Input data -
· · · · · · ·
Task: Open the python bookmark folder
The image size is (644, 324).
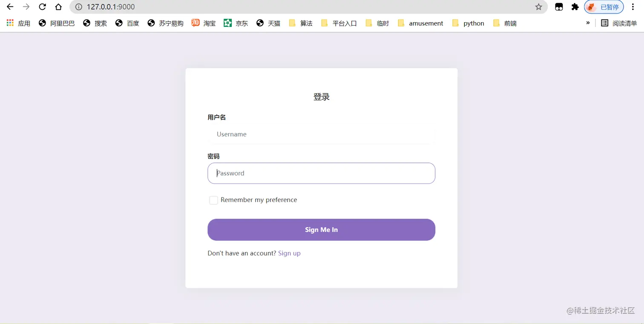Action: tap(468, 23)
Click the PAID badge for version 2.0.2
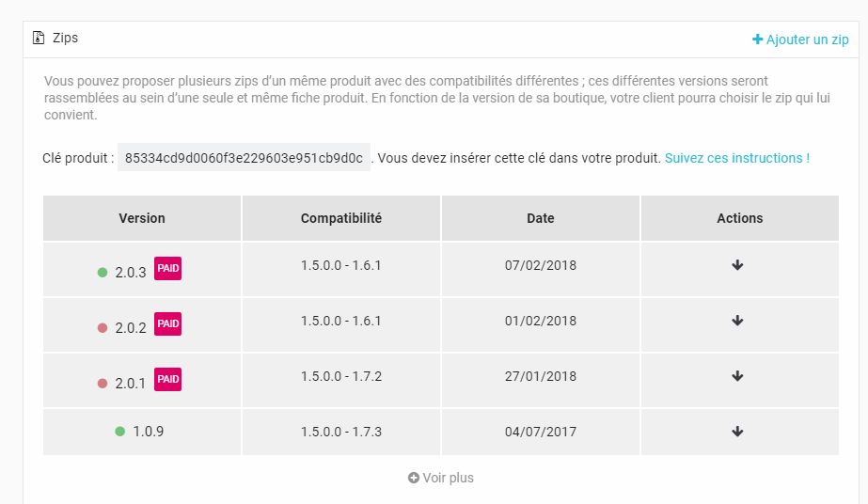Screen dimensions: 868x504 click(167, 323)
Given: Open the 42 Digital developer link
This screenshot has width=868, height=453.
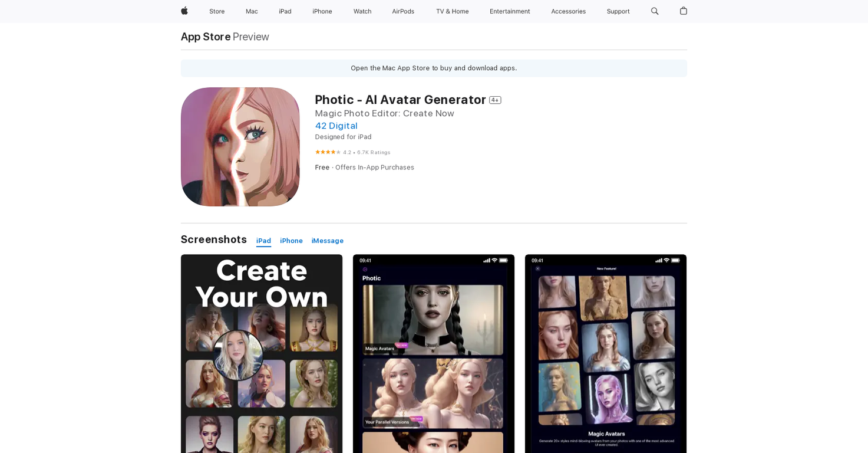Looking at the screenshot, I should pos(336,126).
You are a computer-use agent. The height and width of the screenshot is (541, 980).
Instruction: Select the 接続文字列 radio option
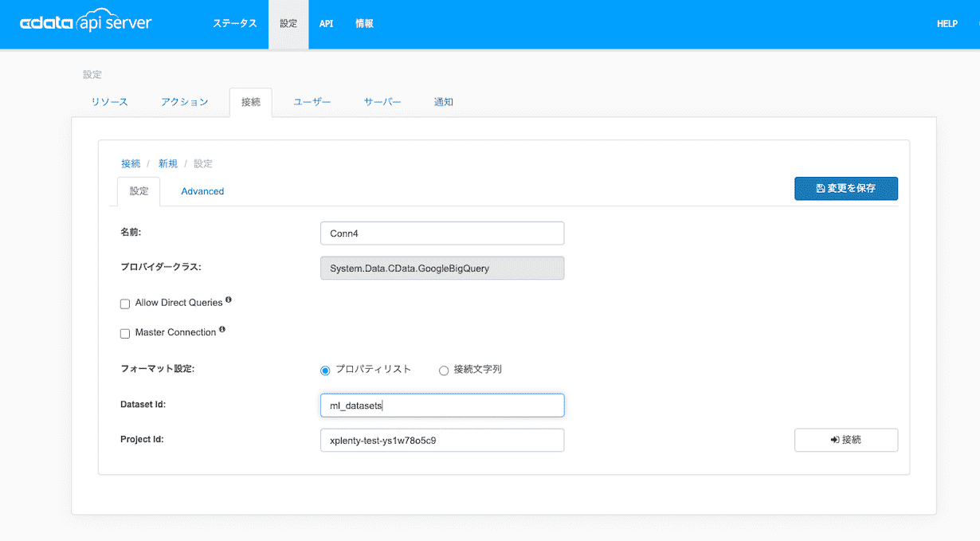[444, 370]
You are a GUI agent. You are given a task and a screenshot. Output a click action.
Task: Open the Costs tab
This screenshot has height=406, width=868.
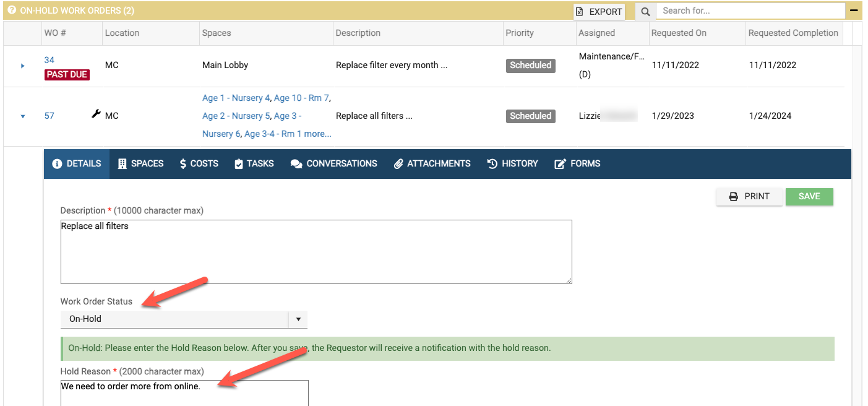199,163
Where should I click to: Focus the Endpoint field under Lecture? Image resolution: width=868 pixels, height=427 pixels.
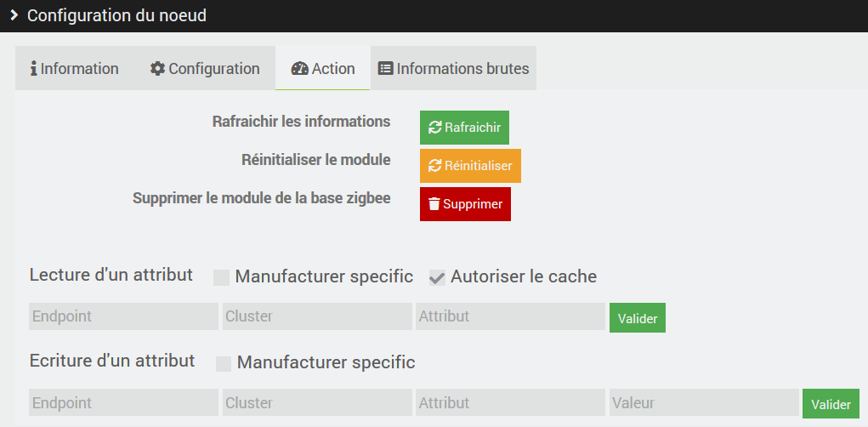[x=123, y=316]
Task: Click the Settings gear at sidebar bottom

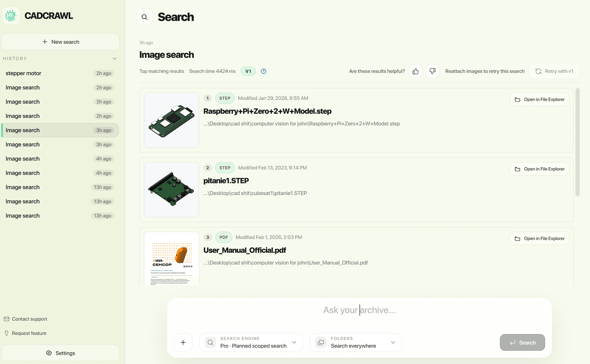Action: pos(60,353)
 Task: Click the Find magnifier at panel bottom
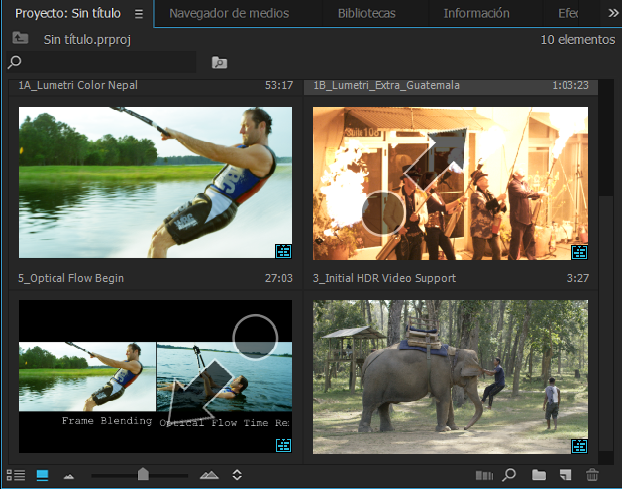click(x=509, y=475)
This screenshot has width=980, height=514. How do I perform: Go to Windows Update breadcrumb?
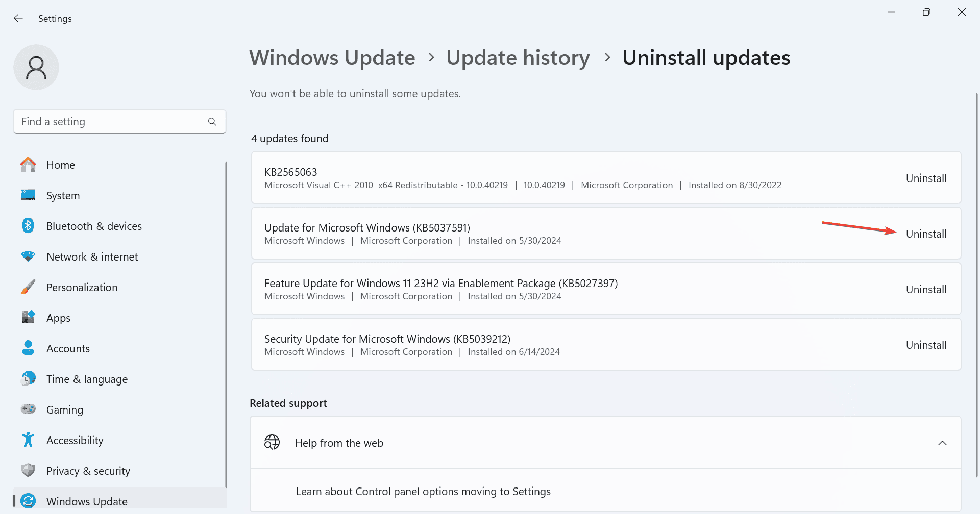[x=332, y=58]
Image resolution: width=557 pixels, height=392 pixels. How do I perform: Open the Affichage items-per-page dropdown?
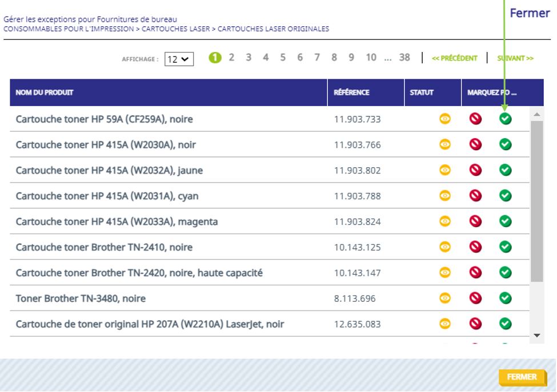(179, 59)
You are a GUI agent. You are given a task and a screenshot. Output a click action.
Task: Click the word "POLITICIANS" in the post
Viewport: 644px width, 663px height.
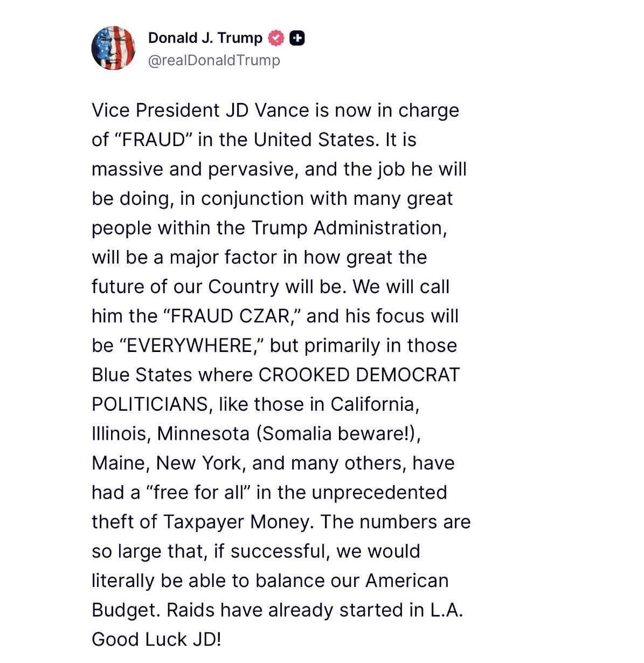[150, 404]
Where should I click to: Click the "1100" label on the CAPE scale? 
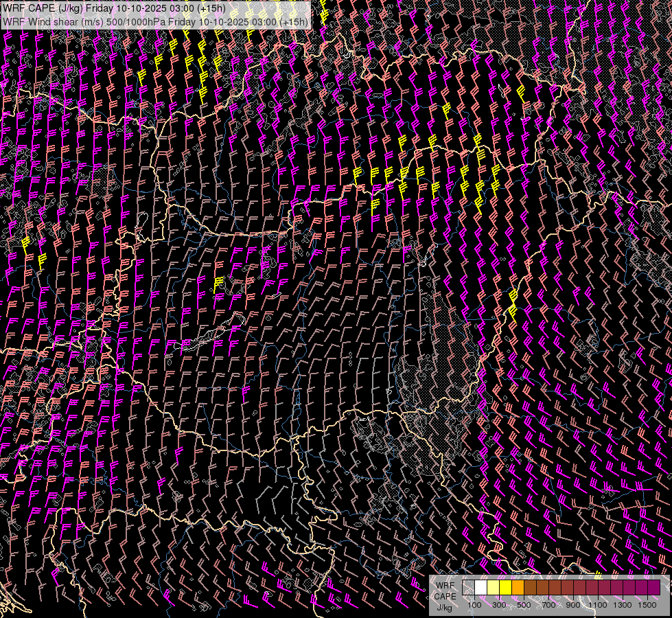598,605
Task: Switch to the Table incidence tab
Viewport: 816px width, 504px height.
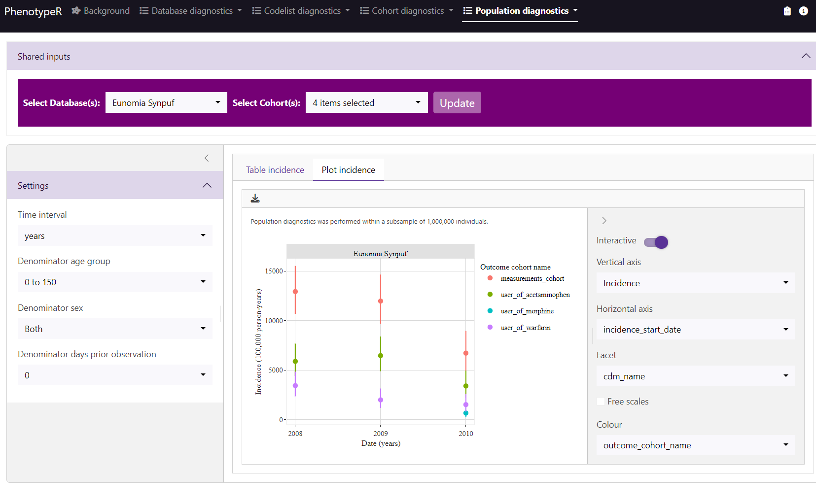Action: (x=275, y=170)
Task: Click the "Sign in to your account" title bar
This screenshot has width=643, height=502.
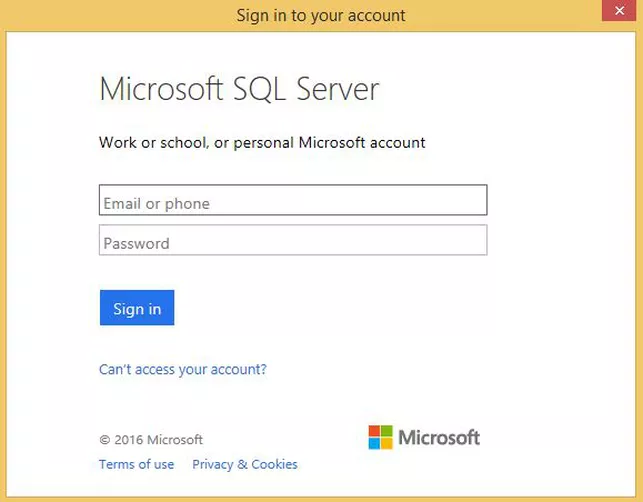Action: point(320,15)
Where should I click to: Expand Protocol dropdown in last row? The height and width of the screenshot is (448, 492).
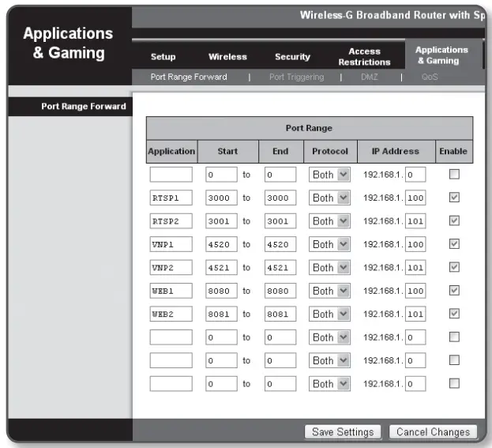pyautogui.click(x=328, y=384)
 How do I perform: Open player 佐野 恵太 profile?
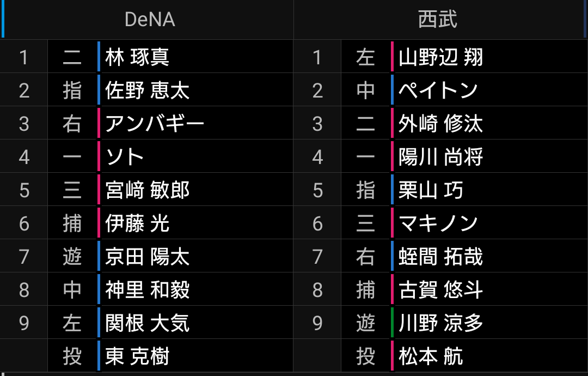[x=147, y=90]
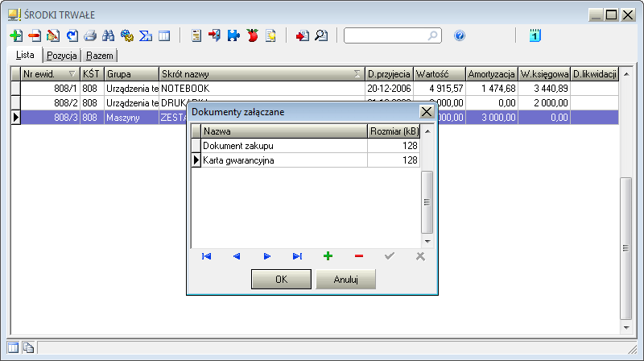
· · · · · · ·
Task statement -
Please ensure that the data above is repeated exactly, with no pictures in the copy.

Answer to this problem -
Task: Open the python bookmark folder
The image size is (644, 324).
Action: tap(468, 23)
Click the PAID badge for version 2.0.2
Screen dimensions: 868x504 click(167, 323)
Given: Open the 42 Digital developer link
This screenshot has width=868, height=453.
Looking at the screenshot, I should pos(336,126).
You are a computer-use agent. The height and width of the screenshot is (541, 980).
Instruction: Select the 接続文字列 radio option
[444, 370]
You are a GUI agent. You are given a task and a screenshot. Output a click action.
Task: Open the Costs tab
This screenshot has height=406, width=868.
199,163
Where should I click to: Focus the Endpoint field under Lecture? Image resolution: width=868 pixels, height=427 pixels.
[x=123, y=316]
Task: Click the Settings gear at sidebar bottom

Action: pos(60,353)
 Task: Click the Find magnifier at panel bottom
click(x=509, y=475)
This screenshot has width=980, height=514. How do I perform: Go to Windows Update breadcrumb?
[x=332, y=58]
Image resolution: width=557 pixels, height=392 pixels. How do I perform: Open the Affichage items-per-page dropdown?
(179, 59)
You are a GUI agent. You are given a task and a screenshot. Output a click action.
Task: Click the word "POLITICIANS" in the post
Viewport: 644px width, 663px height.
[150, 404]
Where should I click to: Click the "1100" label on the CAPE scale? 
598,605
Task: Switch to the Table incidence tab
Viewport: 816px width, 504px height.
Action: (x=275, y=170)
Task: Click the "Sign in to your account" title bar
This screenshot has width=643, height=502.
Action: point(320,15)
Where should I click to: Expand Protocol dropdown in last row? The height and width of the screenshot is (448, 492).
pyautogui.click(x=328, y=384)
 How do I perform: Open player 佐野 恵太 profile?
[x=147, y=90]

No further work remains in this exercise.